In the case of binary classification we may assign the labels $y=\pm1$ or $y=0,1$.

As it has already been stated, the logistic function $\sigma(z)$ is a good choice since it has the form of a probability, i.e. $\sigma(-z)=1-\sigma(z)$ and $\sigma(z)\in (0,1)$ as $z\rightarrow \pm \infty$. If we pick the labels $y=0,1$ we may assign

\begin{equation} \begin{aligned} \mathbb{P}(y=1|z) & =\sigma(z)=\frac{1}{1+e^{-z}}\\ \mathbb{P}(y=0|z) & =1-\sigma(z)=\frac{1}{1+e^{z}}\\ \end{aligned} \end{equation}

which can be written more compactly as $\mathbb{P}(y|z) =\sigma(z)^y(1-\sigma(z))^{1-y}$.

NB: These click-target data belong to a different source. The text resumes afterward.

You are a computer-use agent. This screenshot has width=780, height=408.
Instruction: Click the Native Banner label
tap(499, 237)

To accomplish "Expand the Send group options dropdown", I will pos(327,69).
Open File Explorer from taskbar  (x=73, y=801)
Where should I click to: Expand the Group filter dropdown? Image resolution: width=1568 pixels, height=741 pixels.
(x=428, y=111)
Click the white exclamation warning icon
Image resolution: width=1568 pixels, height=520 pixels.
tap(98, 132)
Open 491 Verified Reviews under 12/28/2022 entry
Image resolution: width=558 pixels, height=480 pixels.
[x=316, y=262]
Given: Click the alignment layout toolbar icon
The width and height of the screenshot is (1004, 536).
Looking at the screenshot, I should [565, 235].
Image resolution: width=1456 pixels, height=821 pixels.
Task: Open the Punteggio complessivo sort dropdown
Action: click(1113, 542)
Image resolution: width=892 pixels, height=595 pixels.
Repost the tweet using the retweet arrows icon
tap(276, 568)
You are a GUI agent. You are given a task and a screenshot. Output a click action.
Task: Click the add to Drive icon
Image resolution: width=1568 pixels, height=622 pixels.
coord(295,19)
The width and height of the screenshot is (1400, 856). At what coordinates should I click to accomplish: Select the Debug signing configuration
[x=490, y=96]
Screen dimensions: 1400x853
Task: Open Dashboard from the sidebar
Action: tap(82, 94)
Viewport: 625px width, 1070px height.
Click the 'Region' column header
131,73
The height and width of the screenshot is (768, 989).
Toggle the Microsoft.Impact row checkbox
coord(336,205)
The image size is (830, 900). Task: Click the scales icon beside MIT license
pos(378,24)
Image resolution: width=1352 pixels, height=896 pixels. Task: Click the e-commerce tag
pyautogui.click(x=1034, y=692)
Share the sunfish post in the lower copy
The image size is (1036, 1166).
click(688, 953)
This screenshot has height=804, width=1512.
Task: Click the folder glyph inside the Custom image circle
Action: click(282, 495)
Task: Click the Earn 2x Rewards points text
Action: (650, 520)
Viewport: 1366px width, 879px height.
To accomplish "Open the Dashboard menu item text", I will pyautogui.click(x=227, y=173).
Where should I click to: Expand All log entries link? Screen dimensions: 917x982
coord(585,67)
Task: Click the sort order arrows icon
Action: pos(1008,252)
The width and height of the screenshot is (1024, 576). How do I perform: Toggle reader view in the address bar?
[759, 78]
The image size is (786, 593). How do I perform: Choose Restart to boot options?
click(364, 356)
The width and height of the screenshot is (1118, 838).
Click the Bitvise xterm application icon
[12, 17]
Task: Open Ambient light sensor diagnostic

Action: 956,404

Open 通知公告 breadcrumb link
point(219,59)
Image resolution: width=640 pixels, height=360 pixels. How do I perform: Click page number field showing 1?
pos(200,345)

It is easier to maximize the log-likelihood. Maximizing the log-likelihood is the same as minimizing the negative log-likelihood. For $m$ samples $\{x_i,y_i\}$, after taking the natural logarithm and some simplification, we will find out:

\begin{equation} \begin{aligned} l(z)=-\log\big(\prod_i^m\mathbb{P}(y_i|z_i)\big)=-\sum_i^m\log\big(\mathbb{P}(y_i|z_i)\big)=\sum_i^m-y_iz_i+\log(1+e^{z_i}) \end{aligned} \end{equation}

Full derivation and additional information can be found on this jupyter notebook. On the other hand, we may have instead used the labels $y=\pm 1$. It is pretty obvious then that we can assign

\begin{equation} \mathbb{P}(y|z)=\sigma(yz). \end{equation}

It is also obvious that $\mathbb{P}(y=0|z)=\mathbb{P}(y=-1|z)=\sigma(-z)$. Following the same steps as before we minimize in this case the loss function

\begin{equation} \begin{aligned} L(z)=-\log\big(\prod_j^m\mathbb{P}(y_j|z_j)\big)=-\sum_j^m\log\big(\mathbb{P}(y_j|z_j)\big)=\sum_j^m\log(1+e^{-yz_j}) \end{aligned} \end{equation}

Where the last step follows after we take the reciprocal which is induced by the negative sign. While we should not equate these two forms, given that in each form $y$ takes different values, nevertheless these two are equivalent:

\begin{equation} \begin{aligned} -y_iz_i+\log(1+e^{z_i})\equiv \log(1+e^{-yz_j}) \end{aligned} \end{equation}

The case $y_i=1$ is trivial to show. If $y_i \neq 1$, then $y_i=0$ on the left hand side and $y_i=-1$ on the right hand side.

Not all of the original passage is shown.